**What you have to do:**
The answer consists solely of the lines running from the one with "Where should I" through the final line below, transcribed exactly and without any pictures.
##### Dataset extract
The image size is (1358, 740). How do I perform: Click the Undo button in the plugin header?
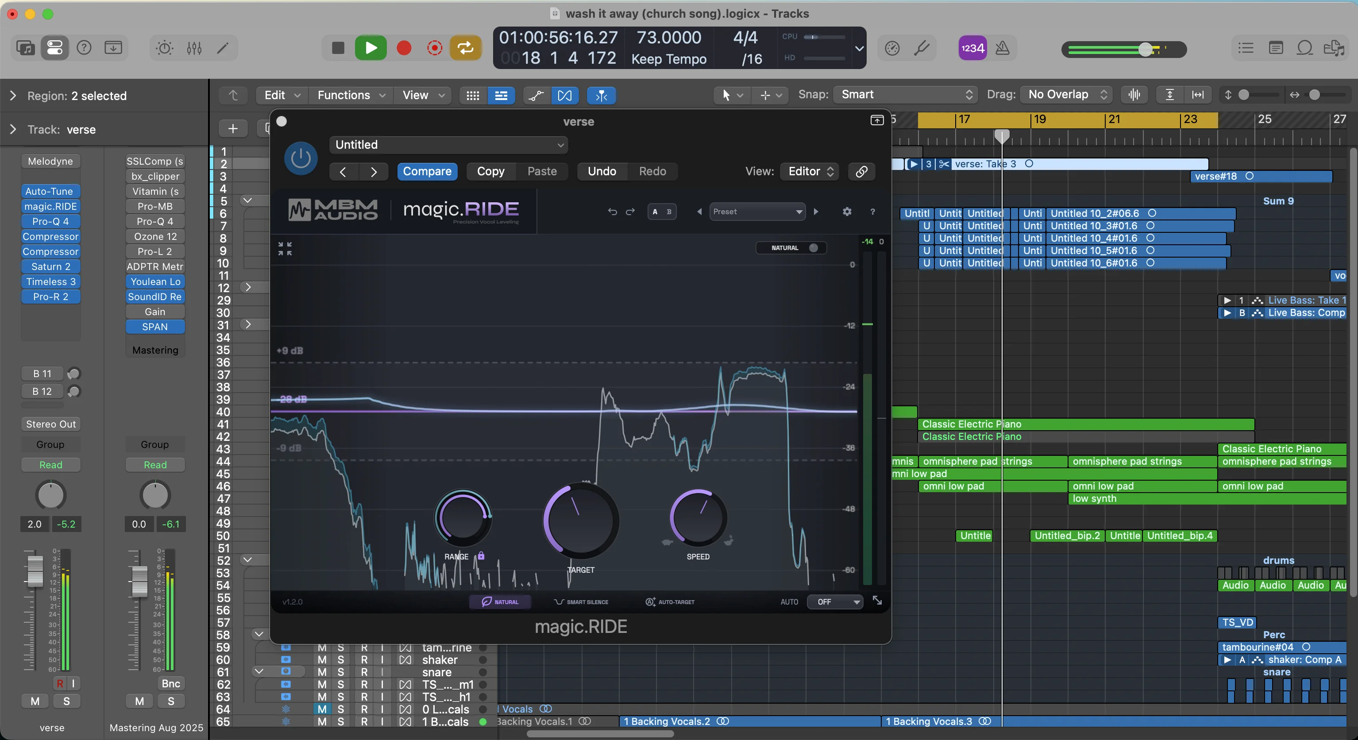pos(601,171)
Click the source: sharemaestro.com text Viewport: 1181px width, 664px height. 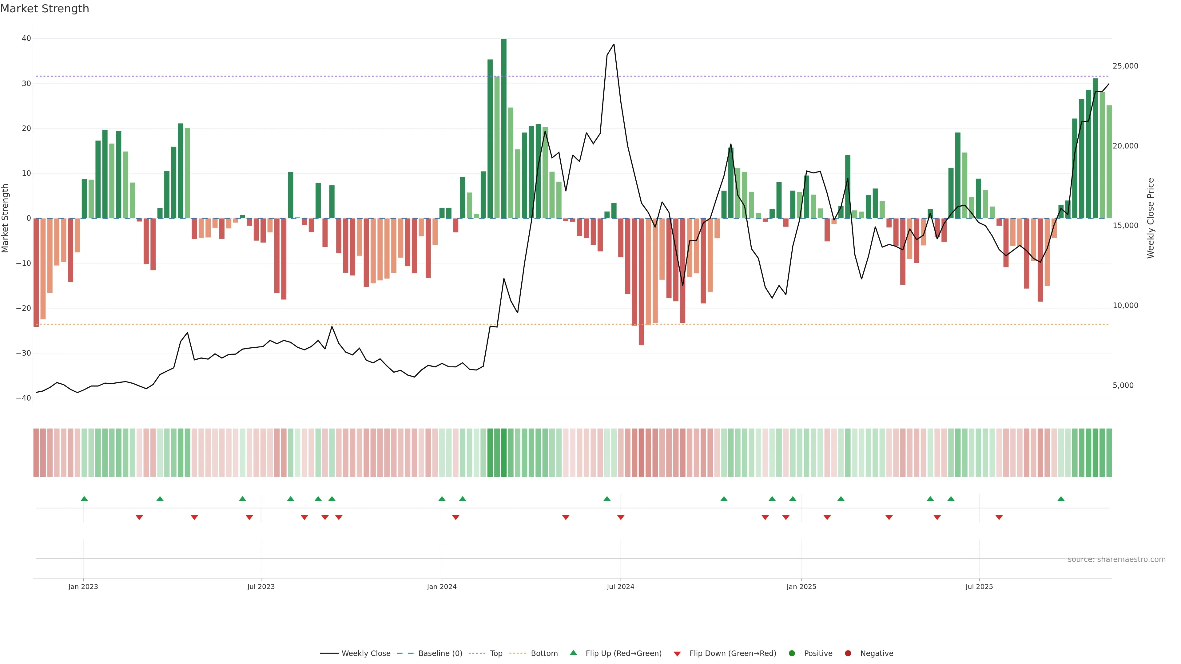click(x=1116, y=559)
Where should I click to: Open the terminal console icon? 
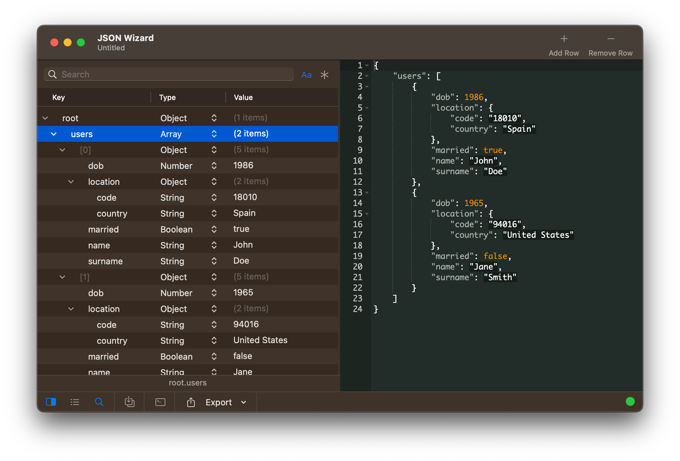pyautogui.click(x=160, y=402)
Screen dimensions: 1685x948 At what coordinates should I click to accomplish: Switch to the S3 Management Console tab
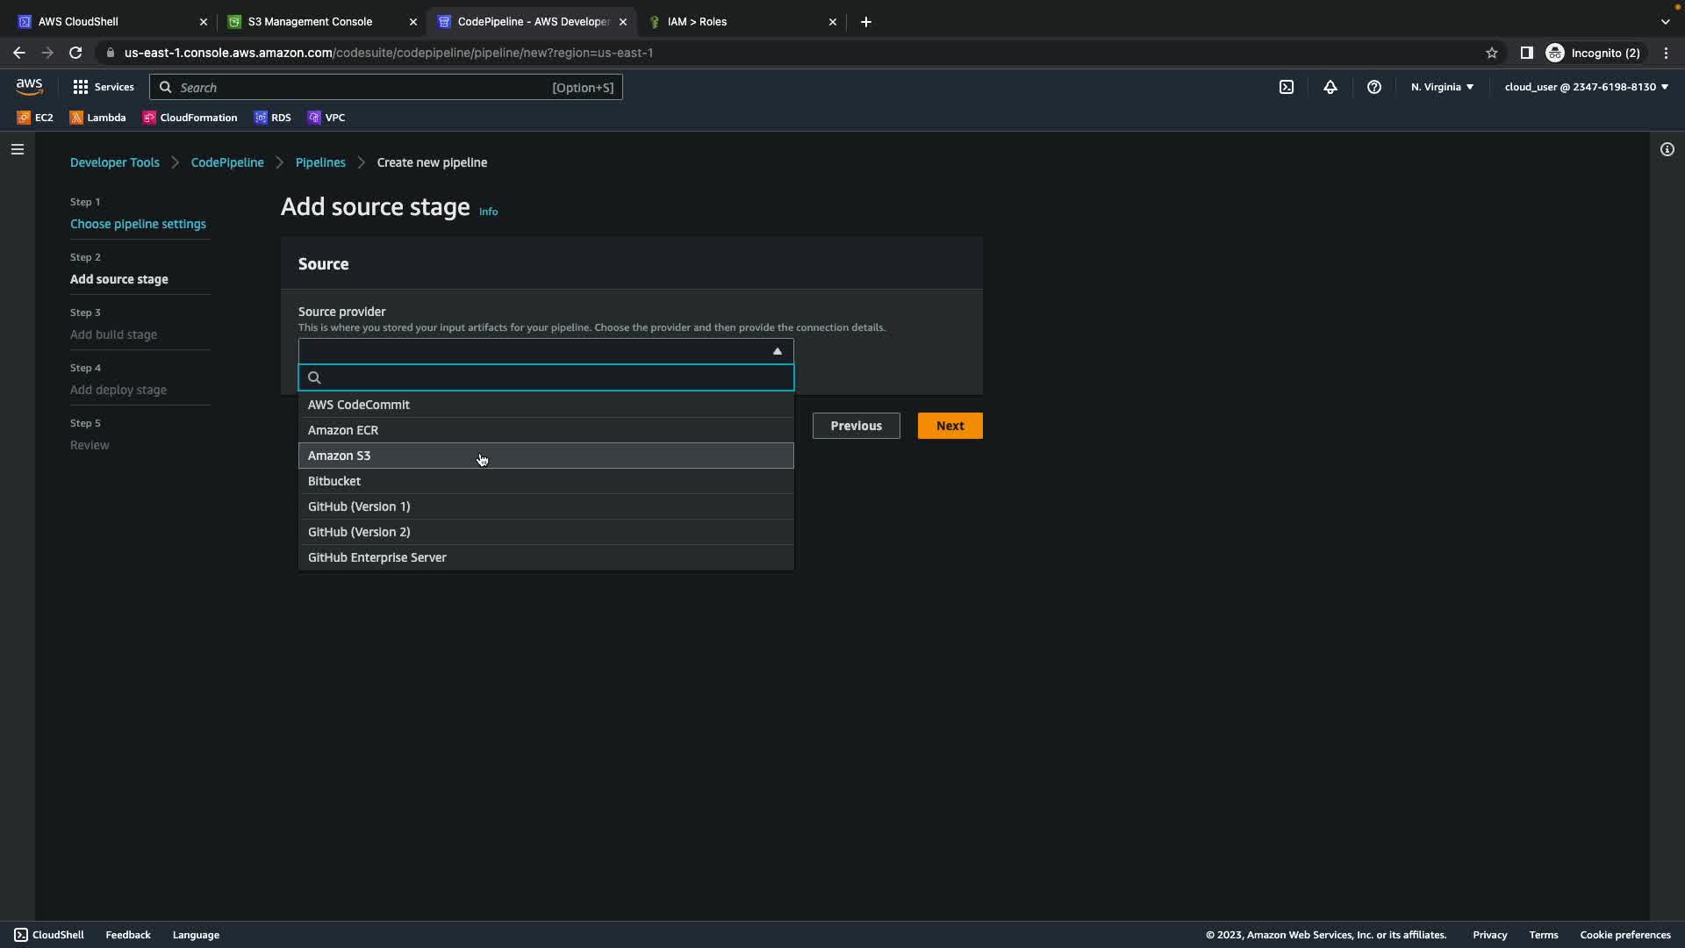310,22
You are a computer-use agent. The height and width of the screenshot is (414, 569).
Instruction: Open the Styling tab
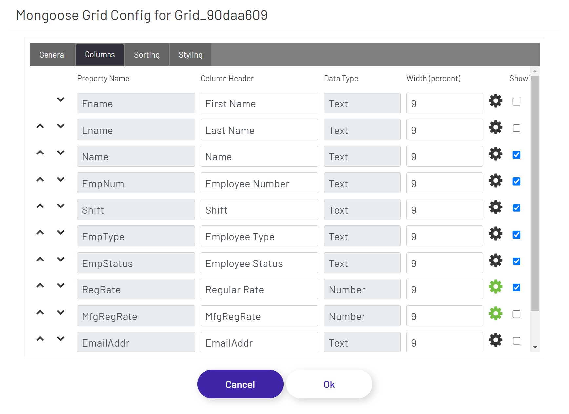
##########
**Solution:**
Where should I click to: Open the terminal console icon? 
pyautogui.click(x=160, y=402)
Screen dimensions: 1685x948 At what coordinates should I click to accomplish: Switch to the S3 Management Console tab
310,22
You are a computer-use agent. The height and width of the screenshot is (414, 569).
Instruction: Open the Styling tab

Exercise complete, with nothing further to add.